Begin Again – Part 2
Therefore, my beloved brethren, be steadfast, immovable (…stand firm. Let nothing move you. – NIV), always abounding (Always give yourselves fully – NIV) in the work of the Lord, knowing (because you know – NIV) that your labor is not in vain in the Lord. – 1 Corinthians 15:58 NKJV.
Life is made up of beginnings and endings and more beginnings. As we travel the road of life the more of those beginnings and endings that we encounter the more difficult it can be to begin again. The apostle Paul gives us some direction as to how to continue to move forward with life, beginning again and again. Those directions are given in 1 Corinthians 15:58. The first instruction that Paul gives us is to “…stand firm. Let nothing move you….”
Next Paul gives us the vital instruction for getting started again, for moving forward, for living life, for experiencing the abundant life. Paul says, “Always give yourselves fully to the work of the Lord….” When we come to an end of a phase of our lives, when we experience tragedy, when we experience failure, when we are face-to-face with our own mortality – it can be very hard to take that step forward, to move ahead, to begin something new. The key to doing so is to “…give yourselves fully to the work of the Lord….”
We have just celebrated Christmas and at Christmas, we celebrate the birth of Christ Jesus, we celebrate the birth of our Savior. But what did Jesus have to do in order to be born as a human being upon this earth? He had to give up the glories of Heaven, the comforts of Heaven. To be our Savior, He would have to experience life as we experience it with all of the trials and tribulations – with all of the joys, and all of the pains. Jesus had to give Himself fully to leave Heaven and descend to the humanness of walking upon this earth. This was an all or nothing project. He could not do this halfway with one foot in Heaven and the other upon earth. He had to fully leave Heaven and fully enter the life of a human being upon this earth.

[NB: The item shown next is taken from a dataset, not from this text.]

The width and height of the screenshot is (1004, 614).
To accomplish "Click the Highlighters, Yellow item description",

Jesus walked upon this earth it is thought for about 33 years and during that time He experienced joy, pain, tragedy and temptation. Jesus was not moved, He stood firm in the work that His Father had set before Him. At the very end of His human life Jesus faced one last challenge and that challenge was whether or not to go that last mile, to take that last step that would mean an agonizing death on the cross. The death on the cross, and His resurrection from the dead could not be accomplished with one foot in life, and one foot in death. He could only become our Savior by giving Himself fully, totally, completely upon the cross for our sins. That, we know, is what Jesus did. He gave Himself so that we might have life, life eternal, life pressed down and overflowing beyond our imaginations. To have life we must also give ourselves fully to the work of the Heavenly Father, just as Jesus did.

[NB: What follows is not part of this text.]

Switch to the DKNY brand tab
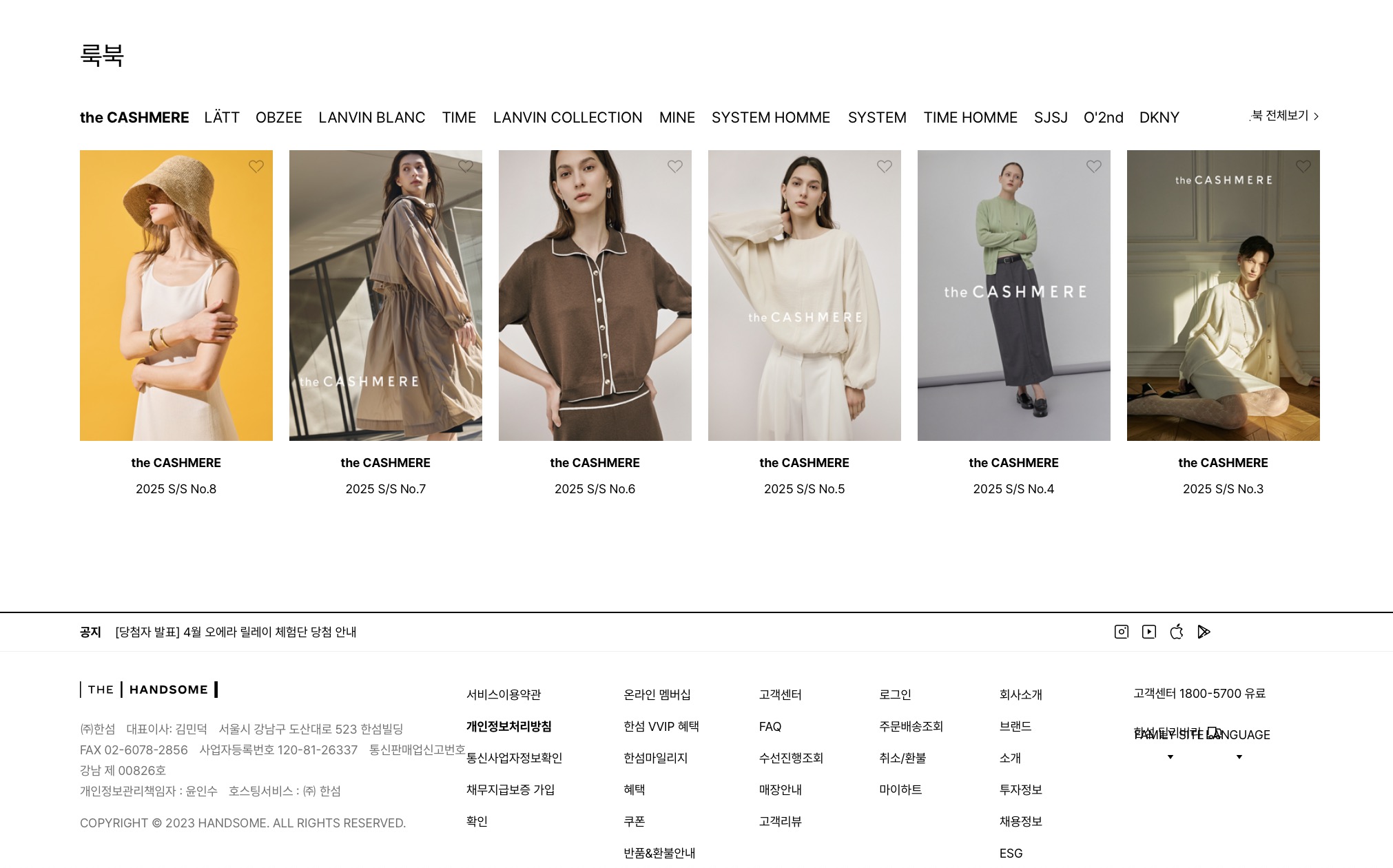 [1159, 118]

In Luke 9:23 we are told, “Then he said to them all: ‘If anyone would come after me, he must deny himself and take up his cross daily and follow me.'” Jesus was saying much the same as the apostle Paul was saying. Jesus is talking about a total surrender, total giving of our lives to the work of the Lord. Remember Jesus had to take up His cross and carry it in humiliation through the streets of Jerusalem until He collapsed in exhaustion. It was that same cross that He carried that He would die upon.
What happened after Jesus died on the cross? He rose again. What Jesus was saying, what Paul was saying, is that if we want to live, really live – then we will have to die – die to self, die to this world; and, give ourselves fully to the work of the Lord. In the next verse in Luke 9:24 Jesus says, “For whoever wants to save his life will lose it, but whoever loses his life for me will save it.” To have life, to begin again, we must give ourselves fully, totally, completely over to the work of the Lord.
(Part two of three New Years devotionals to encourage living fully for the Lord.)